* Travail à effectuer *
Recopiez à l'identique et en entier le passage ci-dessous sur les déclarations du pape François au sujet des unions homosexuelles.

* Passage fourni *

_____

Le Pape bénit-il les unions homosexuelles ?

Beaucoup saluent comme un jalon historique et comme un bouleversement doctrinal de l’Eglise catholique des déclarations du pape François dans le récent documentaire « Francesco ». J’aimerais qu’elles le soient. Je me réjouirais que les franges catholiques les plus conservatrices qui ont recommencé à sonner l’alarme aient des raisons de le faire, mais je pense que, malheureusement, leurs ferveurs conservatrices ont peu à craindre.

Voici dans leur intégralité les déclarations du pape sur ce sujet : « les personnes homosexuelles ont le droit d’être en famille. Elles sont fils/filles de Dieu et ont droit à une famille. Personne ne devrait être exclu ou se sentir malheureux à cause de cela. Ce que nous devons faire est créer une loi d’unions civiles. Ainsi ils seraient protégés légalement. Je soutins cela ».

On peut se dire que c’est un pas en avant, mais, selon comme on regarde, on peut considérer également que c’est un pas en arrière, car en avant et en arrière sont des concepts relatifs, comme l’espace, le temps et la vitesse. Si j’avance de 50 mètres en une minute quand mon voisin avance de 100, je serai de plus en plus dépassé, comme si je faisais du surplace ou que je cheminais à l’envers. Très vite, mon voisin me perdrait de vue. Sincèrement, c’est ce que je pense qu’il se passe avec les déclarations du pape.

_____

* Section des données *
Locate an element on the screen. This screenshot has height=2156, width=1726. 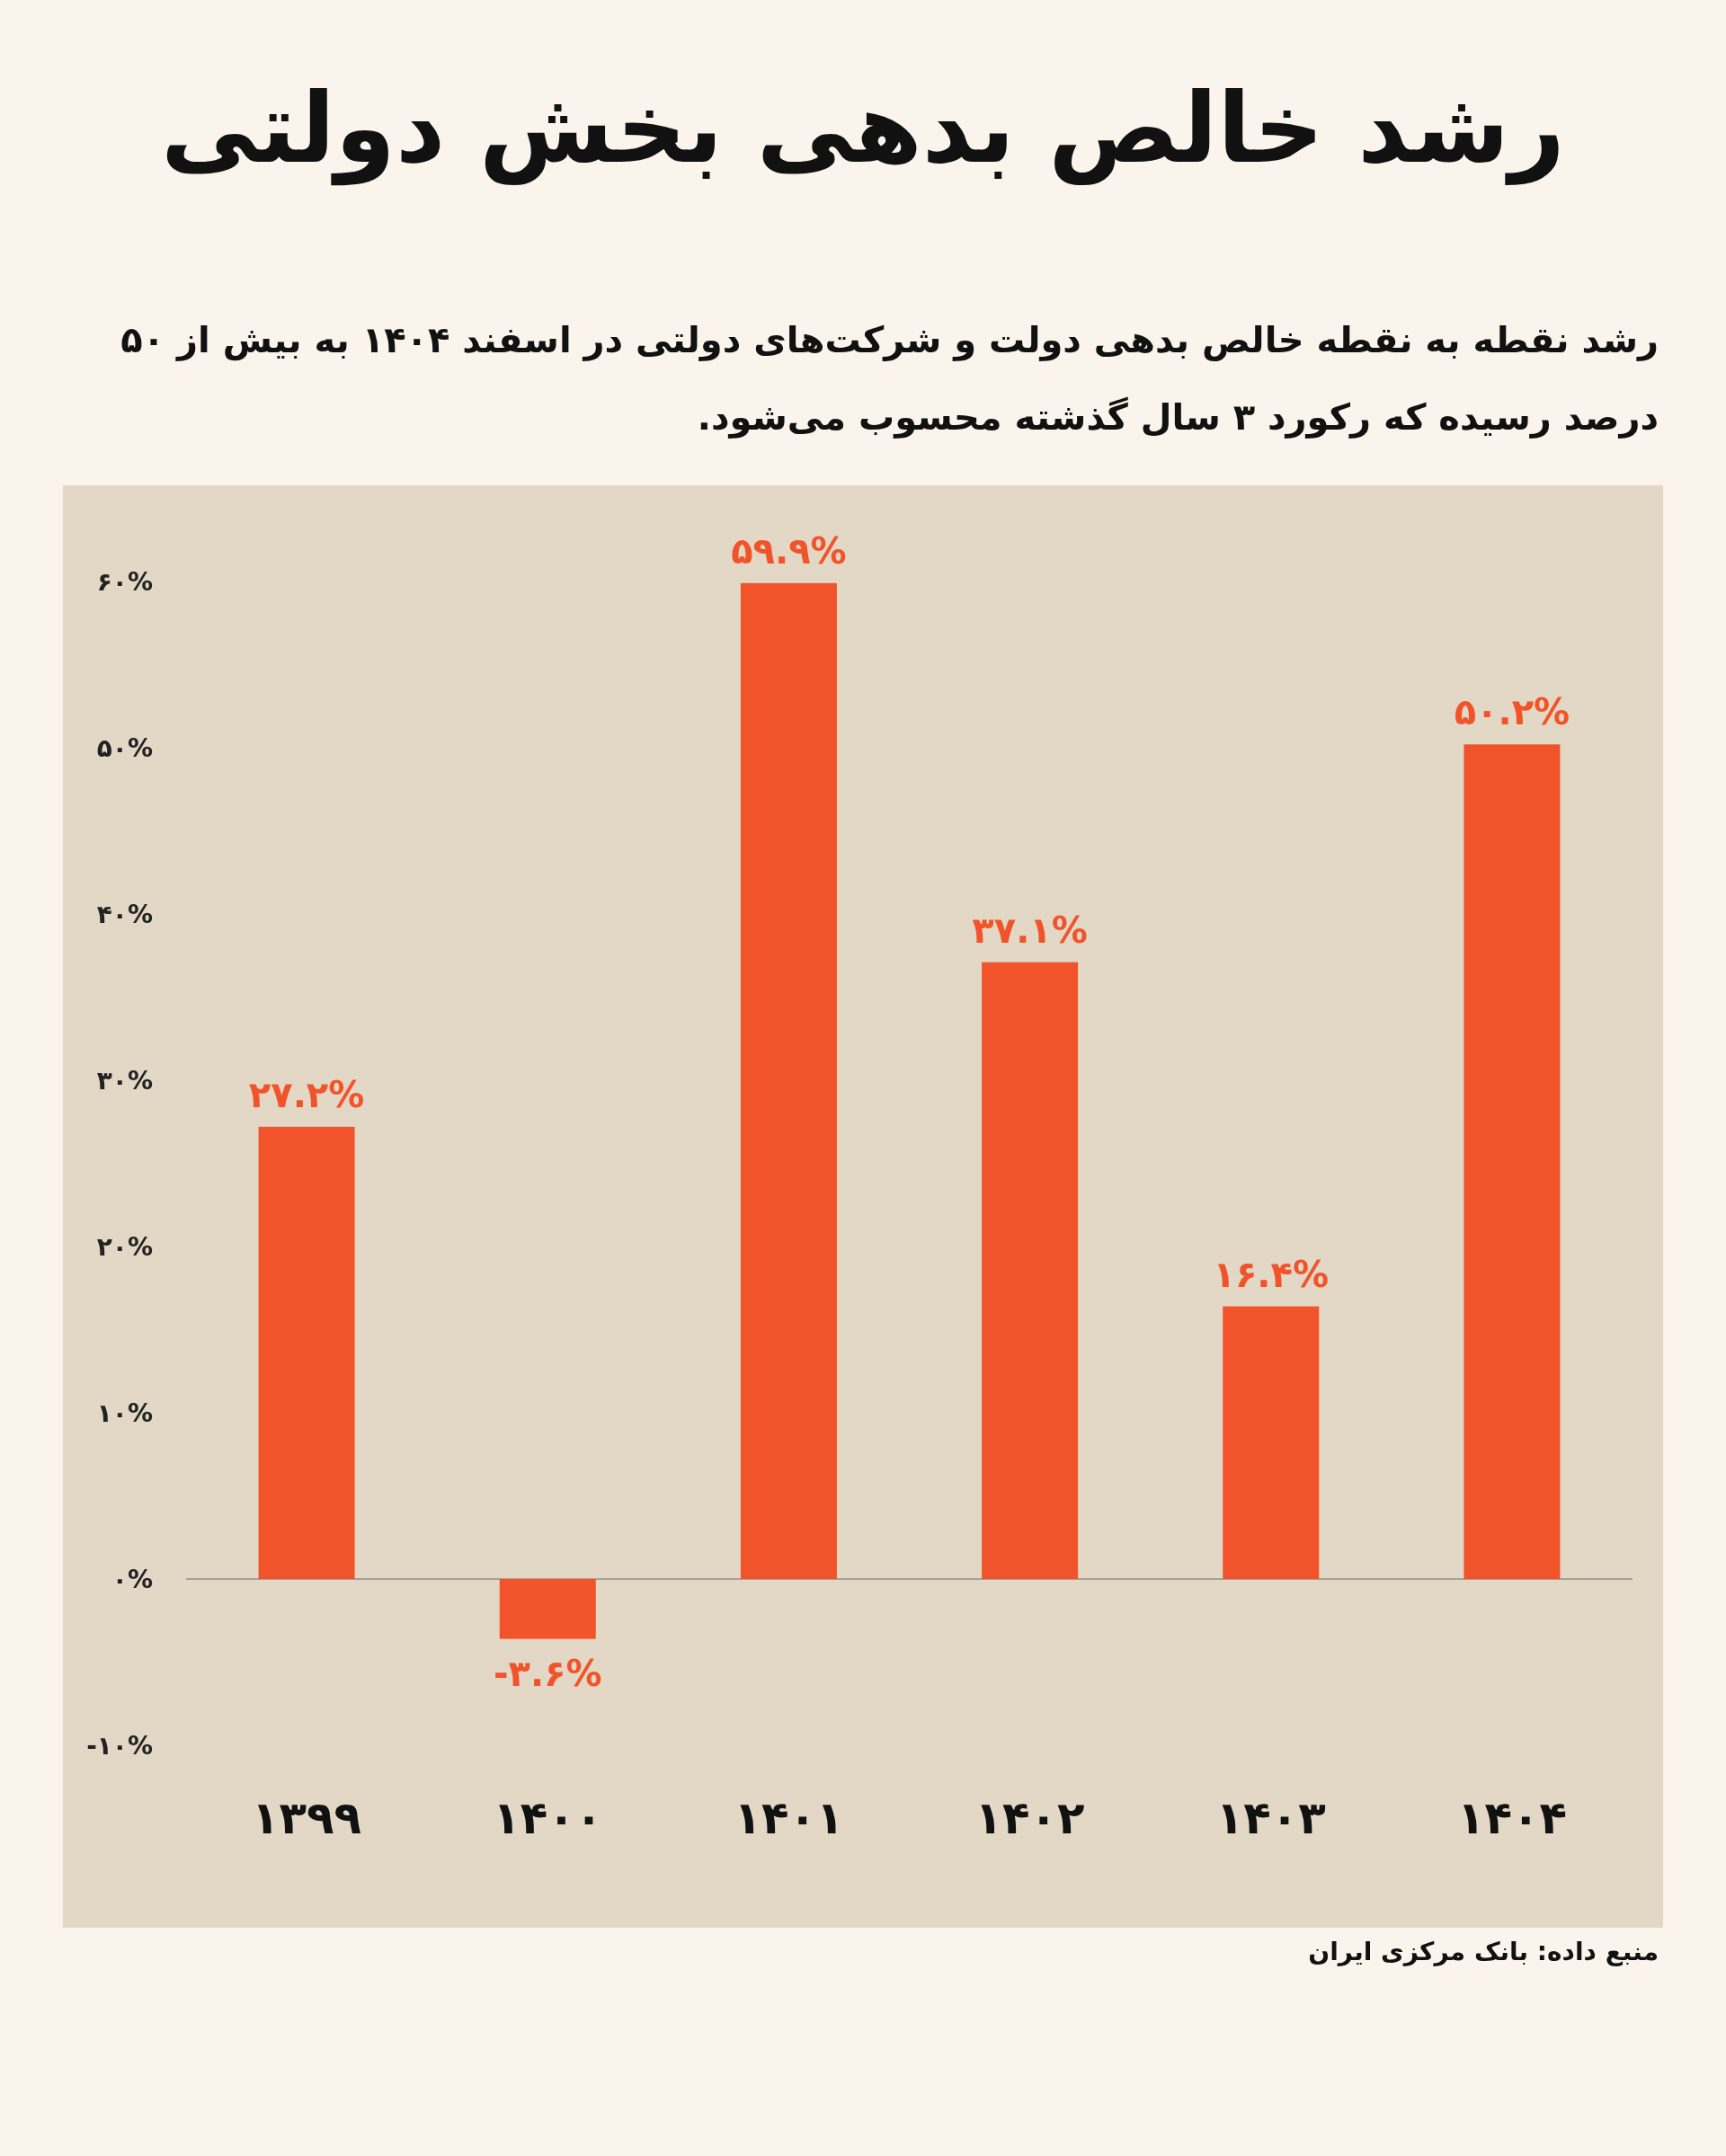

_____

* Réponse attendue *
Le Pape bénit-il les unions homosexuelles ?

Beaucoup saluent comme un jalon historique et comme un bouleversement doctrinal de l’Eglise catholique des déclarations du pape François dans le récent documentaire « Francesco ». J’aimerais qu’elles le soient. Je me réjouirais que les franges catholiques les plus conservatrices qui ont recommencé à sonner l’alarme aient des raisons de le faire, mais je pense que, malheureusement, leurs ferveurs conservatrices ont peu à craindre.

Voici dans leur intégralité les déclarations du pape sur ce sujet : « les personnes homosexuelles ont le droit d’être en famille. Elles sont fils/filles de Dieu et ont droit à une famille. Personne ne devrait être exclu ou se sentir malheureux à cause de cela. Ce que nous devons faire est créer une loi d’unions civiles. Ainsi ils seraient protégés légalement. Je soutins cela ».

On peut se dire que c’est un pas en avant, mais, selon comme on regarde, on peut considérer également que c’est un pas en arrière, car en avant et en arrière sont des concepts relatifs, comme l’espace, le temps et la vitesse. Si j’avance de 50 mètres en une minute quand mon voisin avance de 100, je serai de plus en plus dépassé, comme si je faisais du surplace ou que je cheminais à l’envers. Très vite, mon voisin me perdrait de vue. Sincèrement, c’est ce que je pense qu’il se passe avec les déclarations du pape.